Celio Azzurro, il conto è più salato del previsto

Errore del Comune nell'inviare gli arretrati: l'asilo deve 120mila euro in più al Campidoglio

Maria Egizia Fiaschetti per Il Corriere della Sera Roma

 

Conteggi sbagliati. Succede anche questo nell’operazione di recupero crediti che intasa gli uffici comunali dopo l’ultimatum della Corte dei Conti. La scuola dell’infanzia Celio Azzurro, sotto sfratto per il mancato rinnovo della concessione scaduta nel 2012, si è vista recapitare un’altra lettera dal Patrimonio, la seconda in dieci giorni.  L’incipit della raccomandata informa che «è stato riscontrato un errore di calcolo»: l’indennità dovuta dall’asilo modello sale, così, da 242 mila euro a 365 mila.
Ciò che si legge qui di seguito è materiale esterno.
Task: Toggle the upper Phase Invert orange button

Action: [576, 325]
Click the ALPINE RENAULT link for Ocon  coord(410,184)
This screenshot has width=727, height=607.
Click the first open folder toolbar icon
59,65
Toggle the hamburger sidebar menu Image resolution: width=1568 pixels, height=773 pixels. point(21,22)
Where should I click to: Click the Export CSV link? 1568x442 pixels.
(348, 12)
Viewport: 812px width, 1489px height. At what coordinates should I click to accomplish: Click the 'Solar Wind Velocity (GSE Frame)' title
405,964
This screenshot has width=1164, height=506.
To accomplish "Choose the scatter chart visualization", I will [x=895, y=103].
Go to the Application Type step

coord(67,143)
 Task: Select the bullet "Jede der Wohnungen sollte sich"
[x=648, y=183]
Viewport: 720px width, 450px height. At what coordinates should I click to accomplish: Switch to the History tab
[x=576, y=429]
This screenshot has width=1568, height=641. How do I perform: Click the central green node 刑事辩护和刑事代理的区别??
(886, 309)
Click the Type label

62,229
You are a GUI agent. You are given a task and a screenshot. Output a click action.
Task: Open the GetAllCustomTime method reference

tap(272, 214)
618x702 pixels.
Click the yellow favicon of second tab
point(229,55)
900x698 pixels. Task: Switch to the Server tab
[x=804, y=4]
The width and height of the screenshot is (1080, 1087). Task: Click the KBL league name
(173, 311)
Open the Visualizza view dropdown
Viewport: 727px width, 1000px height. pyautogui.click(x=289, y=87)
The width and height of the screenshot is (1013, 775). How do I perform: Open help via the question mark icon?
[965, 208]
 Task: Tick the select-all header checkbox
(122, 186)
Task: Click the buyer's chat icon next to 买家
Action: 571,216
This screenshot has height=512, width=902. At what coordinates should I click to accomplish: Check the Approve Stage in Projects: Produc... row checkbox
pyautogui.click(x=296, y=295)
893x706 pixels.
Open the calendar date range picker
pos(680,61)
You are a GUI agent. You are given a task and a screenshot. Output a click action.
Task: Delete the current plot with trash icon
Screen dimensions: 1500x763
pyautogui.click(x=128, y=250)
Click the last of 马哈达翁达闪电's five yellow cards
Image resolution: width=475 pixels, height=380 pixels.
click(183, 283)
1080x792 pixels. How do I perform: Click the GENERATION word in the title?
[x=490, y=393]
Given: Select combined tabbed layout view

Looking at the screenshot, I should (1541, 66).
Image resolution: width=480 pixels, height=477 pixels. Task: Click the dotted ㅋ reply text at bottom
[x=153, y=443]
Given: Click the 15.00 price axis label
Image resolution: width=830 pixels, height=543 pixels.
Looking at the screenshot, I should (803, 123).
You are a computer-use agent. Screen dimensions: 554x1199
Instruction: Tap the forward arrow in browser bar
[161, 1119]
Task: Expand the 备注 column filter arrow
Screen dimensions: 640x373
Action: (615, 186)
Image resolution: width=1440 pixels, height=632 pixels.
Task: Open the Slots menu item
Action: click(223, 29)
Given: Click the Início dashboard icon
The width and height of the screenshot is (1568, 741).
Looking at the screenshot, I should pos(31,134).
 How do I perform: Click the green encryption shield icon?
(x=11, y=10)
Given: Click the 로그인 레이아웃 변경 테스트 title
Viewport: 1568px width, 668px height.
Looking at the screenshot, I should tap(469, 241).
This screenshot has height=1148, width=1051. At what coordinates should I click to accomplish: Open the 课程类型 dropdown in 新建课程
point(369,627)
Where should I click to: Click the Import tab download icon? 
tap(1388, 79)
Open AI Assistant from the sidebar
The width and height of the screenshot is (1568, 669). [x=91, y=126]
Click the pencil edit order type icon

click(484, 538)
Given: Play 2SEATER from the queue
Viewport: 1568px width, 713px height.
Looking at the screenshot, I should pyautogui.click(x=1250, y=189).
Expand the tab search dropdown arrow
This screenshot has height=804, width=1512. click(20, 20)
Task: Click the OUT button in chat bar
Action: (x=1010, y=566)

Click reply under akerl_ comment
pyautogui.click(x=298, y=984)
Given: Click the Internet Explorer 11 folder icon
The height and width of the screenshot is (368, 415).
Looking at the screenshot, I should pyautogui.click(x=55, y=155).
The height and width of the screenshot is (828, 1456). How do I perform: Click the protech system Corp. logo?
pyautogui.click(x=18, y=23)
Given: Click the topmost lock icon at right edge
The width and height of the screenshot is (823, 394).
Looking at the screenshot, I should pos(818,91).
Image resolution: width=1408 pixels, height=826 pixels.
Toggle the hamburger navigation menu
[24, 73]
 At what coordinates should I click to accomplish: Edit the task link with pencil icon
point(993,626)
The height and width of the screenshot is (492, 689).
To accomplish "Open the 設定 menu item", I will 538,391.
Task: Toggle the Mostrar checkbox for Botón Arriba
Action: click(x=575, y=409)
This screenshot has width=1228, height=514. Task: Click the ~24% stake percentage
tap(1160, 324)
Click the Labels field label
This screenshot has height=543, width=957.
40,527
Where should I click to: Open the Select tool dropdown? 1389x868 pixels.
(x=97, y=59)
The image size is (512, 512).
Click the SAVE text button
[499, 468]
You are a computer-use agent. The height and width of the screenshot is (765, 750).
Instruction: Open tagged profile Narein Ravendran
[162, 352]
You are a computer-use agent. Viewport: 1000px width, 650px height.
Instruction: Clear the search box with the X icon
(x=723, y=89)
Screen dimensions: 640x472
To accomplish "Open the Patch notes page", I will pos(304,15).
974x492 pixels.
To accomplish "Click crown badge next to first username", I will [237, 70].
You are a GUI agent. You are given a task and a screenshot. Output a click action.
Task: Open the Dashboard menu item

Massimo Guidotti, presidente di Celio Azzurro, è incredulo di fronte a tanta solerzia: «Inquietante. Tu pensi di sensibilizzare, mentre questi vanno avanti con le ruspe… Ho l’impressione che ci siano realtà più attenzionate di altre, ma non oso immaginare cosa potrebbe accadere se qui arrivassero i cellulari…».

 

Dal Campidoglio, finora, nessuna risposta. La delibera 140 per la riassegnazione degli spazi comunali, ereditata dalla giunta Marino, rischia di travolgere i Cinque stelle: sotto il pressing della magistratura contabile, che agita lo spettro del danno erariale, e con il mondo del no profit in rivolta. E mentre la protesta si allarga, il terzo settore si ricompatta. Una delegazione di associazioni e reti di volontariato è pronta a chiedere alla commissione disciplinare il «deferimento per abuso della funzione inquirente del vice procuratore della Corte regionale del Lazio Guido Patti». E lancia un appello agli amministratori «perché si riapproprino del potere di indirizzo e decisionale». Nell’assemblea di oggi pomeriggio al Grand Hotel Forum di via Cavour sarà presentata una proposta di delibera del Consiglio comunale «che aiuti a impostare una collaborazione limpida e proficua». Tradotto: la procedura dei bandi, senza una verifica caso per caso, è irricevibile.

 

«Siamo stati il primo centro interculturale d’Italia — rivendica Guidotti — . E pensare che nel programma elettorale della Raggi c’è pure un paragrafo sull’integrazione». Nel frattempo, dalle piazze (domani alle 16 sit-in Campidoglio) la battaglia potrebbe approdare in tribunale. Spiega l’avvocato Arturo Salerni che, oltre al Celio Azzurro, rappresenta numerose associazioni: «L’ipotesi di danno erariale, se permane l’utilità sociale, mi lascia perplesso. Perché rivalutare il canone se si continua a usufruire di un servizio? Ci sarà pure chi specula, ma non si può colpire un intero settore». Salerni ritiene illegittima anche la revoca della concessione: «Prima il Comune rimane silente per cinque anni, poi alza la posta». E dalla scuola fanno sapere: «Abbiamo resistito a un incendio razzista, ce la faremo anche stavolta».